* WHAT IS BEING ASKED
Output the data that follows exactly, line for line.

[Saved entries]
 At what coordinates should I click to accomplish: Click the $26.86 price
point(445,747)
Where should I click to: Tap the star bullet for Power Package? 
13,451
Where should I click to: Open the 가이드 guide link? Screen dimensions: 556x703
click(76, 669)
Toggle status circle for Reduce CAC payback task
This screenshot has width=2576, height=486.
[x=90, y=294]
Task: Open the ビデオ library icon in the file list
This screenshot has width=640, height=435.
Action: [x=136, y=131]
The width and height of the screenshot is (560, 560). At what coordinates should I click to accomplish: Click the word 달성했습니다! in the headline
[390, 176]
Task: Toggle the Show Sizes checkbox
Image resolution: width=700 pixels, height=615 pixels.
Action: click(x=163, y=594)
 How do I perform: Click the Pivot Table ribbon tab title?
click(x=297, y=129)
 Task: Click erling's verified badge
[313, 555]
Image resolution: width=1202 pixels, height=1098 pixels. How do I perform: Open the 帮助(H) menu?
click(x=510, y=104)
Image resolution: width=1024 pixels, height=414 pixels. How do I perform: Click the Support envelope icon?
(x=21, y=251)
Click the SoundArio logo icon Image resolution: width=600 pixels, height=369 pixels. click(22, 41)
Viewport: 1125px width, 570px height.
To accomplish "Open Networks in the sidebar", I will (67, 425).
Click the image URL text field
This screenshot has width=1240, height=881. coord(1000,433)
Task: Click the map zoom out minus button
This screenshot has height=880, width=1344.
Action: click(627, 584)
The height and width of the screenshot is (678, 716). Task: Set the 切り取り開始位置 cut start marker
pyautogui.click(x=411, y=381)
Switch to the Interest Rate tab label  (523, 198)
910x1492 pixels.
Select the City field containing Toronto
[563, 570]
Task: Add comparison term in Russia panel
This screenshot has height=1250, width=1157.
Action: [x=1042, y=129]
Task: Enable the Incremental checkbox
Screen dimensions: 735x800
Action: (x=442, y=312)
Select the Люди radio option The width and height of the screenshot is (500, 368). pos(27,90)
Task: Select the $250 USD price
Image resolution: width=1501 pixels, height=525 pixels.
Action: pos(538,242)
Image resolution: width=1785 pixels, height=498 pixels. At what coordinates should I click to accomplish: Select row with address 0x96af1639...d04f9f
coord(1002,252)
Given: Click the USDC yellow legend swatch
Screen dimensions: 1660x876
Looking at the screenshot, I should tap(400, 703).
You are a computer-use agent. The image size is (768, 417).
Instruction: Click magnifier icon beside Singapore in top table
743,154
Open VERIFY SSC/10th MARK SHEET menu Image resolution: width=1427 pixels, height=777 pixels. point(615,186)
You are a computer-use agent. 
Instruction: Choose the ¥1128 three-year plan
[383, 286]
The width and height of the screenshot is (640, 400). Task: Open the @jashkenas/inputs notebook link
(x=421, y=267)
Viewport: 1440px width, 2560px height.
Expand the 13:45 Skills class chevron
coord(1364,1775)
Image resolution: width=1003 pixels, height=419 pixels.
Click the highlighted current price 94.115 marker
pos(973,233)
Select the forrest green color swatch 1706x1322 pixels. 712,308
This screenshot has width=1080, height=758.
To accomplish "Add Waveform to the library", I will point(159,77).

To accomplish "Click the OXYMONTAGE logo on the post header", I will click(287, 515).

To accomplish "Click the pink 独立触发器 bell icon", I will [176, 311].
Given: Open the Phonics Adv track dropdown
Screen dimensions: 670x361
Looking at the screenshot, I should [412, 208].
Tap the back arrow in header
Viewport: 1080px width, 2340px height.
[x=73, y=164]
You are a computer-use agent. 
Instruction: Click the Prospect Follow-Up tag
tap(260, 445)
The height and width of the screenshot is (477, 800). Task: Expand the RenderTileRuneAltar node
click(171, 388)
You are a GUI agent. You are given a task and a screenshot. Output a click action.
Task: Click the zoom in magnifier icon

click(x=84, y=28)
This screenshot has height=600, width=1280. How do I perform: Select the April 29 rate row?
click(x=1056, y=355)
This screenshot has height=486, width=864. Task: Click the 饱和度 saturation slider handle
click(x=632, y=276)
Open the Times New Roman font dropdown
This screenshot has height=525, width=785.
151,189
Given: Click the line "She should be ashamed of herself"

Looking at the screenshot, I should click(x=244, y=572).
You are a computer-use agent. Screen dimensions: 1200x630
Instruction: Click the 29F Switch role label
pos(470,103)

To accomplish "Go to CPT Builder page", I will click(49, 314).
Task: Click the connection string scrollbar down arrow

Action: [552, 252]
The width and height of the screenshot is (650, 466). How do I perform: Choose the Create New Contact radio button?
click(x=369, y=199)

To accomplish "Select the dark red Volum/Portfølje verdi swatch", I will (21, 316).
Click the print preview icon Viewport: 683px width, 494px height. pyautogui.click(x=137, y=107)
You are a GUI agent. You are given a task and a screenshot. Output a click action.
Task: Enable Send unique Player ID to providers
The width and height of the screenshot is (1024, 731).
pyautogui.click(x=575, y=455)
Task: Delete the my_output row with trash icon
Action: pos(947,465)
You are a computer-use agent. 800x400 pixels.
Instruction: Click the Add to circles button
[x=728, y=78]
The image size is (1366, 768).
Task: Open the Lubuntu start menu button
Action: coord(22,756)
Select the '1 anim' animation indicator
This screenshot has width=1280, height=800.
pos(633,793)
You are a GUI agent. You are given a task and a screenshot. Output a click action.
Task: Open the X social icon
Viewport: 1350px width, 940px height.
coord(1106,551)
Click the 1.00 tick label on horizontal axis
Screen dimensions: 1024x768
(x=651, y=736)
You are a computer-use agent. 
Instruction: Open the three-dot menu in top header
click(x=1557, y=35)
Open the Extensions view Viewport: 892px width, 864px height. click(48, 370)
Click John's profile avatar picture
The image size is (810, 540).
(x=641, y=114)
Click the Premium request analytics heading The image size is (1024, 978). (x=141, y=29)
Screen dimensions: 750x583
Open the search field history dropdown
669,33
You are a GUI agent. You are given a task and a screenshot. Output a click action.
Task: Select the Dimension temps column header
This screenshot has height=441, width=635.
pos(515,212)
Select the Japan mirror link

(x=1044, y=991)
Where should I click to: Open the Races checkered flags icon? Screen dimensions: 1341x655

* EXPECTED OUTPUT
 At what coordinates should I click to accomplish: Click the $26.86 price
point(445,747)
Where should I click to: Tap the star bullet for Power Package? 
13,451
Where should I click to: Open the 가이드 guide link? Screen dimensions: 556x703
click(76, 669)
Toggle status circle for Reduce CAC payback task
This screenshot has width=2576, height=486.
[x=90, y=294]
Task: Open the ビデオ library icon in the file list
This screenshot has width=640, height=435.
Action: [x=136, y=131]
The width and height of the screenshot is (560, 560). At what coordinates should I click to accomplish: Click the word 달성했습니다! in the headline
[390, 176]
Task: Toggle the Show Sizes checkbox
Image resolution: width=700 pixels, height=615 pixels.
Action: click(x=163, y=594)
 How do I perform: Click the Pivot Table ribbon tab title?
click(x=297, y=129)
 Task: Click erling's verified badge
[313, 555]
Image resolution: width=1202 pixels, height=1098 pixels. How do I perform: Open the 帮助(H) menu?
click(x=510, y=104)
Image resolution: width=1024 pixels, height=414 pixels. How do I perform: Click the Support envelope icon?
(x=21, y=251)
Click the SoundArio logo icon Image resolution: width=600 pixels, height=369 pixels. click(22, 41)
Viewport: 1125px width, 570px height.
To accomplish "Open Networks in the sidebar", I will (67, 425).
Click the image URL text field
This screenshot has width=1240, height=881. coord(1000,433)
Task: Click the map zoom out minus button
This screenshot has height=880, width=1344.
Action: click(627, 584)
The height and width of the screenshot is (678, 716). Task: Set the 切り取り開始位置 cut start marker
pyautogui.click(x=411, y=381)
Switch to the Interest Rate tab label  (523, 198)
910x1492 pixels.
Select the City field containing Toronto
[563, 570]
Task: Add comparison term in Russia panel
This screenshot has height=1250, width=1157.
Action: [x=1042, y=129]
Task: Enable the Incremental checkbox
Screen dimensions: 735x800
Action: (x=442, y=312)
Select the Люди radio option The width and height of the screenshot is (500, 368). pos(27,90)
Task: Select the $250 USD price
Image resolution: width=1501 pixels, height=525 pixels.
Action: pos(538,242)
Image resolution: width=1785 pixels, height=498 pixels. At what coordinates should I click to accomplish: Select row with address 0x96af1639...d04f9f
coord(1002,252)
Given: Click the USDC yellow legend swatch
Screen dimensions: 1660x876
Looking at the screenshot, I should tap(400, 703).
You are a computer-use agent. The image size is (768, 417).
Instruction: Click magnifier icon beside Singapore in top table
743,154
Open VERIFY SSC/10th MARK SHEET menu Image resolution: width=1427 pixels, height=777 pixels. point(615,186)
You are a computer-use agent. 
Instruction: Choose the ¥1128 three-year plan
[383, 286]
The width and height of the screenshot is (640, 400). Task: Open the @jashkenas/inputs notebook link
(x=421, y=267)
Viewport: 1440px width, 2560px height.
Expand the 13:45 Skills class chevron
coord(1364,1775)
Image resolution: width=1003 pixels, height=419 pixels.
Click the highlighted current price 94.115 marker
pos(973,233)
Select the forrest green color swatch 1706x1322 pixels. 712,308
This screenshot has width=1080, height=758.
To accomplish "Add Waveform to the library", I will point(159,77).

To accomplish "Click the OXYMONTAGE logo on the post header", I will click(287, 515).

To accomplish "Click the pink 独立触发器 bell icon", I will [176, 311].
Given: Open the Phonics Adv track dropdown
Screen dimensions: 670x361
Looking at the screenshot, I should [412, 208].
Tap the back arrow in header
Viewport: 1080px width, 2340px height.
[x=73, y=164]
You are a computer-use agent. 
Instruction: Click the Prospect Follow-Up tag
tap(260, 445)
The height and width of the screenshot is (477, 800). Task: Expand the RenderTileRuneAltar node
click(171, 388)
You are a GUI agent. You are given a task and a screenshot. Output a click action.
Task: Click the zoom in magnifier icon

click(x=84, y=28)
This screenshot has height=600, width=1280. How do I perform: Select the April 29 rate row?
click(x=1056, y=355)
This screenshot has height=486, width=864. Task: Click the 饱和度 saturation slider handle
click(x=632, y=276)
Open the Times New Roman font dropdown
This screenshot has height=525, width=785.
151,189
Given: Click the line "She should be ashamed of herself"

Looking at the screenshot, I should click(x=244, y=572).
You are a computer-use agent. Screen dimensions: 1200x630
Instruction: Click the 29F Switch role label
pos(470,103)

To accomplish "Go to CPT Builder page", I will click(49, 314).
Task: Click the connection string scrollbar down arrow

Action: [552, 252]
The width and height of the screenshot is (650, 466). How do I perform: Choose the Create New Contact radio button?
click(x=369, y=199)

To accomplish "Select the dark red Volum/Portfølje verdi swatch", I will (21, 316).
Click the print preview icon Viewport: 683px width, 494px height. pyautogui.click(x=137, y=107)
You are a GUI agent. You are given a task and a screenshot. Output a click action.
Task: Enable Send unique Player ID to providers
The width and height of the screenshot is (1024, 731).
pyautogui.click(x=575, y=455)
Task: Delete the my_output row with trash icon
Action: pos(947,465)
You are a computer-use agent. 800x400 pixels.
Instruction: Click the Add to circles button
[x=728, y=78]
The image size is (1366, 768).
Task: Open the Lubuntu start menu button
Action: coord(22,756)
Select the '1 anim' animation indicator
This screenshot has width=1280, height=800.
pos(633,793)
You are a GUI agent. You are given a task and a screenshot. Output a click action.
Task: Open the X social icon
Viewport: 1350px width, 940px height.
coord(1106,551)
Click the 1.00 tick label on horizontal axis
Screen dimensions: 1024x768
(x=651, y=736)
You are a computer-use agent. 
Instruction: Open the three-dot menu in top header
click(x=1557, y=35)
Open the Extensions view Viewport: 892px width, 864px height. click(48, 370)
Click John's profile avatar picture
The image size is (810, 540).
(x=641, y=114)
Click the Premium request analytics heading The image size is (1024, 978). (x=141, y=29)
Screen dimensions: 750x583
Open the search field history dropdown
669,33
You are a GUI agent. You are given a task and a screenshot. Output a click action.
Task: Select the Dimension temps column header
This screenshot has height=441, width=635.
pos(515,212)
Select the Japan mirror link

(x=1044, y=991)
Where should I click to: Open the Races checkered flags icon? Screen dimensions: 1341x655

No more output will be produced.